From the modest dessert menu we choose Cookie BBQ by Inti; In a very warm baking dish, the bottom is covered with a layer of chocolate brownie, topped with dulce de leche (caramel spread), chocolate mousse, chocolate and nut cake, blueberry compote and salted caramel ice cream. Incredibly powerful but a treat for chocoholics. On the other hand comes Dama Blanca, simply Dame Blanche. A large bowl contains three scoops of vanilla ice cream, small pieces of chocolate brownie, whipped cream and a separate hot chocolate sauce. The last hole is now filled.

Verdict: Indy is a lovely restaurant. The chef gives an international twist to his dishes. The service is mainly led by a young and experienced hostess.

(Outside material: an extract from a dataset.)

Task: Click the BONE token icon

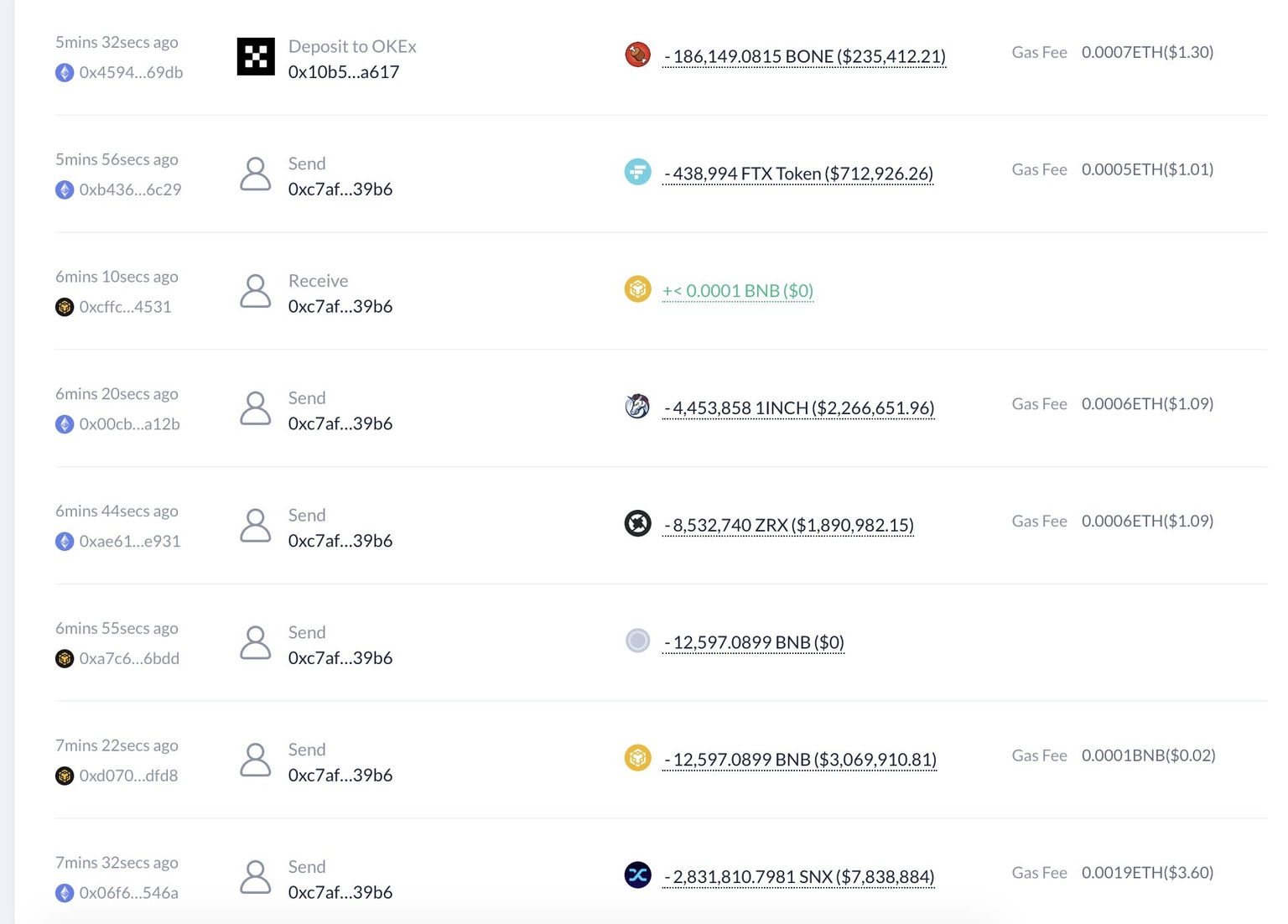Action: pyautogui.click(x=639, y=54)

Grand Cafe IndHeuvel 7, 5664HK Geldrop 0403685232

Opening Hours: Closed Monday and Tuesday. Other days from 12 noon.

1x celeriac € 10.50

1x steak n stoba € 23,00

1x flat iron steak € 26,00

1x Dame Blanche Inti € 8,50

2x glass of white wine € 10.10

1x glass of red wine €6.00

A flat iron steak is beef tenderloin. A long muscle in the middle of the shoulder. The meat has a layer of fat and thick tendons in the middle.

Starters from €10.50 – €13.50. Main courses range from €15.75 – €33.50. Desserts range from €1.75 – €12.00. 3 course surprise menu €37.50. Chef’s tasting, 4 small dishes € 16.00.